Mirka told Maerad that she had lain in her pallet, barely alive, for seven days. She had simply appeared on her doorstep, and unquestioningly Mirka had taken her in, tending her and bringing her back to life. Maerad had no memory of anything after seeing Ardina, and supposed that Ardina had brought her down the pass to the old woman to be healed. She counted on her fingers; seven days made it well into autumn, about seven weeks since they had left Ossin.

“I’ll have to leave soon,” she said. “I’ve lost so much time.”

“How can you lose time?” asked Mirka. “Time doesn’t belong to anybody.” She grinned. “You can’t go anywhere while your legs are like cloth. And you need fattening.” She pinched Maerad’s forearm so hard that she cried out. “You are scrawny as a sick chicken.”

“No, I suppose not,” Maerad answered sadly. She couldn’t walk across Mirka’s clearing without her legs trembling; a hard journey was beyond imagining. She realized she had already decided to pursue her quest for the Treesong; it was the only way she might redeem herself in her own eyes. She met the thought without quailing. After that terrible night on the mountain, the thought of dying no longer frightened her.

“Where do you wish to go, anyway?” Mirka looked at her, her head cocked to the side like a bird.

“I have to go to Murask.”

“To Murask?” A shadow fell over Mirka’s face and she walked away mumbling to herself, as if Maerad were not there, and would not answer any of Maerad’s questions.

Finally, Maerad said, “I thought you were Pilanel. Murask’s a Pilanel town, isn’t it?”

“The young, they are always impatient,” said Mirka crossly, waving her hands at Maerad as if to shoo her away. She fell into her own language. “Na, na, im Pilani.” To Maerad’s surprise, the old woman’s eyes filled with tears, and then she sat down on a log and began to bawl, as unselfconsciously as if she were a three-year-old child.

Maerad was discomfited; she did not know how to respond or why Mirka was crying. In the end, she just held the woman’s hand until she stopped and wiped her nose on her sleeve.

“Yes, I am Pilani,” she said. “I and my family. But I have no family anymore. I no longer wish to go to Murask for the winter gathering and the stories and the dances. My family is dead.”

“Dead? How?” asked Mearad, and then instantly regretted asking, because Mirka started crying again. But finally she stopped, hiccupping, and looked at Maerad.

“It does good to weep for the dead,” she said. “They need their tithe of tears. And I thought I was all dried up and couldn’t weep anymore. Well, perhaps you have opened a new spring in me, my young chicken. I had daughters once.” She chucked Maerad under the chin and went back to splitting wood, as if nothing had happened. But she talked between the ax strokes.

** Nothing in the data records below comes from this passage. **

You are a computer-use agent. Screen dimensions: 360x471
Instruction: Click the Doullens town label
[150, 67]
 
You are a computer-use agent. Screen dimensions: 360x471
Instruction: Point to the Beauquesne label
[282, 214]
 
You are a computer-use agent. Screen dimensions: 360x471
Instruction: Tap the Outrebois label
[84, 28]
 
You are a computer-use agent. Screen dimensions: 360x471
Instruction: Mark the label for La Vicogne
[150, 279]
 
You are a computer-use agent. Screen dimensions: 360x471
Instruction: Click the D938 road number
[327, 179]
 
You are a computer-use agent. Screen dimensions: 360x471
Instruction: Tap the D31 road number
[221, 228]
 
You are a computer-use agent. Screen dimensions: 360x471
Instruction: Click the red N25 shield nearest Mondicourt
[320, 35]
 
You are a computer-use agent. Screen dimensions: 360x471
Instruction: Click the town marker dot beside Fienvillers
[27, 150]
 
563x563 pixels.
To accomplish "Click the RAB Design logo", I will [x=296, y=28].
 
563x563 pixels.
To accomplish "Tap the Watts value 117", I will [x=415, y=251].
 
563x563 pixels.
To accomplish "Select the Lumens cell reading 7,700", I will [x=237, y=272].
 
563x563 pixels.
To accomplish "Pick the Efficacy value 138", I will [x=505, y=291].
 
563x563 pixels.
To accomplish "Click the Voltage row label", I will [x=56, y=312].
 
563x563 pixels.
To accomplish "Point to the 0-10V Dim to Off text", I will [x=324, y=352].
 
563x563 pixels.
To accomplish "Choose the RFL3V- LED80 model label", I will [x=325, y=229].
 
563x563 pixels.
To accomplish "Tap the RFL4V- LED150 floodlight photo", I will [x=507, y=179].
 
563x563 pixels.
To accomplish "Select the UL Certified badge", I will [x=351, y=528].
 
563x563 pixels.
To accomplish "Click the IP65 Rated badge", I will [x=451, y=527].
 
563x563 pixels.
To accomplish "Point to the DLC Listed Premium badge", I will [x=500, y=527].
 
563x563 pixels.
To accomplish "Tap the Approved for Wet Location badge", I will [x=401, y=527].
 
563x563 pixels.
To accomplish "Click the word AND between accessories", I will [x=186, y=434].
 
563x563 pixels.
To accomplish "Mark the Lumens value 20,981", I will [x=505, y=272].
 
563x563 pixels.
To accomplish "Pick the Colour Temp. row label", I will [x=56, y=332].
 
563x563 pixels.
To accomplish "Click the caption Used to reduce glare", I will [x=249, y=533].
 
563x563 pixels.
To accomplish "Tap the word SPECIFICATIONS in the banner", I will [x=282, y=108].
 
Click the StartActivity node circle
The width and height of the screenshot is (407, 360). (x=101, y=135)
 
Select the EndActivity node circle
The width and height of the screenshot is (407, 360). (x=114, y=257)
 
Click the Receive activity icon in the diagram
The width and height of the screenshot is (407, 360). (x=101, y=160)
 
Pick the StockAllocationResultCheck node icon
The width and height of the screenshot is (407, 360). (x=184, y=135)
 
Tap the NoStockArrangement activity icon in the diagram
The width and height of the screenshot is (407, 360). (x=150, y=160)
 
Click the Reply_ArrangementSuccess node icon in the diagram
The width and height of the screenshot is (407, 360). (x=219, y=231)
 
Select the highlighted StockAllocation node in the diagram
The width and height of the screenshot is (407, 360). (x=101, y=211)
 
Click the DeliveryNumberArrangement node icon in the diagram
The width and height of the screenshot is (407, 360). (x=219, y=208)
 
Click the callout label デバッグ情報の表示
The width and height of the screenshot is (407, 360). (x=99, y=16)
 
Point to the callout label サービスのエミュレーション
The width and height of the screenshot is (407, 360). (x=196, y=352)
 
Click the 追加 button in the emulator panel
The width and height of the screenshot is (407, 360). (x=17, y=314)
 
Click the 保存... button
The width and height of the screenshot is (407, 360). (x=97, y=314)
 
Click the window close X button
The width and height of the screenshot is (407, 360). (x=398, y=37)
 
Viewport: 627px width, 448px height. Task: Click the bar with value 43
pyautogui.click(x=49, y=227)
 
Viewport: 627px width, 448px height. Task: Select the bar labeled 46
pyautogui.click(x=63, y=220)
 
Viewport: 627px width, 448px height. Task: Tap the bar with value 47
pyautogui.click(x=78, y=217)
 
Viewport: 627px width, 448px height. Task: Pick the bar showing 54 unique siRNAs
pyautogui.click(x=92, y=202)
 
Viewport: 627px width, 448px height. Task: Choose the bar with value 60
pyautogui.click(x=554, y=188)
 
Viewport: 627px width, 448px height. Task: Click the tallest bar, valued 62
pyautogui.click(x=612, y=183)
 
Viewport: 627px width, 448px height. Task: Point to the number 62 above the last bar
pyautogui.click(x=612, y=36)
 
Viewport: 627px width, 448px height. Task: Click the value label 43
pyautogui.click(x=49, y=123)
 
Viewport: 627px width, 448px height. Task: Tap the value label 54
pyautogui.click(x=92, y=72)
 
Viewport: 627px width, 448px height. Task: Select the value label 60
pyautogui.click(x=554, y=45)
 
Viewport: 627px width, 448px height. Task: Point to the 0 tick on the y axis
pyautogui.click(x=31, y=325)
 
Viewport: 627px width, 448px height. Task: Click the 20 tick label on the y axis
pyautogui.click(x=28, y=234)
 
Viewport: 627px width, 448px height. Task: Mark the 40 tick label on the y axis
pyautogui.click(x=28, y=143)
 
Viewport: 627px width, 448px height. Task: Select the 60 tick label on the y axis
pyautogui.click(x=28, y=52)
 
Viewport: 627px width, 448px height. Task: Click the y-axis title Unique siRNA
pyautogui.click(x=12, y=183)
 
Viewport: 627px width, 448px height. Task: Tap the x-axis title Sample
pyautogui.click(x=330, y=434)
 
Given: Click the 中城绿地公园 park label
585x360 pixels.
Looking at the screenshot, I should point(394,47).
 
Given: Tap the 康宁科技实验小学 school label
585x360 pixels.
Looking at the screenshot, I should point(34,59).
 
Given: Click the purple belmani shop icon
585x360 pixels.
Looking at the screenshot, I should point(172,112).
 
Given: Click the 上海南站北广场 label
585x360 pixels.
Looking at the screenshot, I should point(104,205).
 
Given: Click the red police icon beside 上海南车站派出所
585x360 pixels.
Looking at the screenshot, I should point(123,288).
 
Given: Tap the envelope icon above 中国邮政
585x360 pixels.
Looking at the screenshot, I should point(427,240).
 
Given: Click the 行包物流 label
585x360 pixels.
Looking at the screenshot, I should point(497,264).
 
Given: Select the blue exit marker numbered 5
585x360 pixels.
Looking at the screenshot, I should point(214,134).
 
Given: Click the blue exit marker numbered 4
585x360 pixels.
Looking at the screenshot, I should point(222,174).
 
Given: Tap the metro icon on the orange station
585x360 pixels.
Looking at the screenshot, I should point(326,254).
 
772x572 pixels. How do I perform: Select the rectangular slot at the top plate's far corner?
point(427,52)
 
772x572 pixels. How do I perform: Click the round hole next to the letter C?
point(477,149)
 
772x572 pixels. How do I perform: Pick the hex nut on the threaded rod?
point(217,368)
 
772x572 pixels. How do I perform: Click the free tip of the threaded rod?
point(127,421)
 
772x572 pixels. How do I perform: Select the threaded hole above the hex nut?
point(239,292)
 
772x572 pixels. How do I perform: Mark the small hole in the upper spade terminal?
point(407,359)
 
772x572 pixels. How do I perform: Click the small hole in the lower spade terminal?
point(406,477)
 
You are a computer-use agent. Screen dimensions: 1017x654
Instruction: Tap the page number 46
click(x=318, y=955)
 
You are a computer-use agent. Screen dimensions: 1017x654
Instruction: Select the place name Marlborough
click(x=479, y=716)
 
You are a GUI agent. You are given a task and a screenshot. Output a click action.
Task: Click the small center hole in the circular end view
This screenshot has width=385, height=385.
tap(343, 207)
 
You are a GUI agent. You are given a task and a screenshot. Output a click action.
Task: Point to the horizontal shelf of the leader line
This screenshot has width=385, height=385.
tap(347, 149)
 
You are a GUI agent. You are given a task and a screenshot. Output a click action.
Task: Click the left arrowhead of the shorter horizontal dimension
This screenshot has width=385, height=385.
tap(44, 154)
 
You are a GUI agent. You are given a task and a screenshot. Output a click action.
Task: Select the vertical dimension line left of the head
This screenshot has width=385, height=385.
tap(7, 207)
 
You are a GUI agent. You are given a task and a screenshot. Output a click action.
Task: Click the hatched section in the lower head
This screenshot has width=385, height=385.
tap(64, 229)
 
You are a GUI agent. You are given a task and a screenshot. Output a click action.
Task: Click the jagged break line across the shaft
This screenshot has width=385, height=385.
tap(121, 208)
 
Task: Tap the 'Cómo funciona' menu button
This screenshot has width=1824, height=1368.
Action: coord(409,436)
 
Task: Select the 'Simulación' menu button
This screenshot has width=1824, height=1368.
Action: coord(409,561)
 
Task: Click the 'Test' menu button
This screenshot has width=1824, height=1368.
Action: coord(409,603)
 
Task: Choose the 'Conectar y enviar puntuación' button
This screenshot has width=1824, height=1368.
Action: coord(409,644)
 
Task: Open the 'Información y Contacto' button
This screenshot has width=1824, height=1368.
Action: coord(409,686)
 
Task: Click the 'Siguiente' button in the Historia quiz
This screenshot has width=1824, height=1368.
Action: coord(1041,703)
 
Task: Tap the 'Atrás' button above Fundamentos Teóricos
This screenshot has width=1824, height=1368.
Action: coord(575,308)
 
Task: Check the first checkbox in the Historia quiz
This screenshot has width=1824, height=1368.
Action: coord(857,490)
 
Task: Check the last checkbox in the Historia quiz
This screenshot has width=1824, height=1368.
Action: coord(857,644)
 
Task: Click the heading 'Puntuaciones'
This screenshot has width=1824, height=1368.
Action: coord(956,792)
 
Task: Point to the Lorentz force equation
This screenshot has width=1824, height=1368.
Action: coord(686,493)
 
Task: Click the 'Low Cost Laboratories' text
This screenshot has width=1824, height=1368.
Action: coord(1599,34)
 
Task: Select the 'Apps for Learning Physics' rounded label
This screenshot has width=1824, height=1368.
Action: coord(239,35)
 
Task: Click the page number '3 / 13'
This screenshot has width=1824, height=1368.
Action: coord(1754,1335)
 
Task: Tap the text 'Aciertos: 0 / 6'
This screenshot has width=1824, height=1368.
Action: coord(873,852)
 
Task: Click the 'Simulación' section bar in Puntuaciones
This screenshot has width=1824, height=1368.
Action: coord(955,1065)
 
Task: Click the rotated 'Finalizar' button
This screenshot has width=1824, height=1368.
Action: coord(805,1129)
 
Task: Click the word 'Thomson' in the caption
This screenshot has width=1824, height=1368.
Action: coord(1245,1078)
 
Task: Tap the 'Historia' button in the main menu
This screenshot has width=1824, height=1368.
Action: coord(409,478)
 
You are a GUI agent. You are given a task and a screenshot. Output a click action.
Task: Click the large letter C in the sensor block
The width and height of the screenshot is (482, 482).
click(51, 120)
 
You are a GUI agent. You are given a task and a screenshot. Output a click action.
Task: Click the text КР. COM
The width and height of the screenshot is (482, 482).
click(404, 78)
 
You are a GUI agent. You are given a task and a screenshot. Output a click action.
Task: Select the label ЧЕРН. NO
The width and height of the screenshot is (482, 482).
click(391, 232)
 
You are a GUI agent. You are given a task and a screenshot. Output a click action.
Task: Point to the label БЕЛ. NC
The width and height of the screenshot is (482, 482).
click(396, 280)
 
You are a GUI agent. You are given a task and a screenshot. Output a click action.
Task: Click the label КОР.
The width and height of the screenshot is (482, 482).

“I had daughters and sons and a husband, and I thought it was good. I knew, because I was one with the Voice, that I would outlive them, but I thought to see them grow and bear their own children. But one day the Jussacks came and killed them all. And that was that.”

Maerad waited in silence for her to continue. Mirka stopped to wipe her brow and then started swinging the ax again. “I was the only one left. They said I was mad after that. Maybe I was. The sun darkened and the night was full of horror. If I could have saved my darlings by lifting the mountains with my naked hands, I would have done it. But I could not.”

“Who are the Jussacks?” ventured Maerad uncertainly, afraid that she would reactivate Mirka’s grief. Mirka didn’t reply at first but chopped the wood with a new viciousness, as if she were splitting the heads of her enemies. When she had finished, she sat down next to Maerad.

“The Jussacks are bad, savage men,” she said.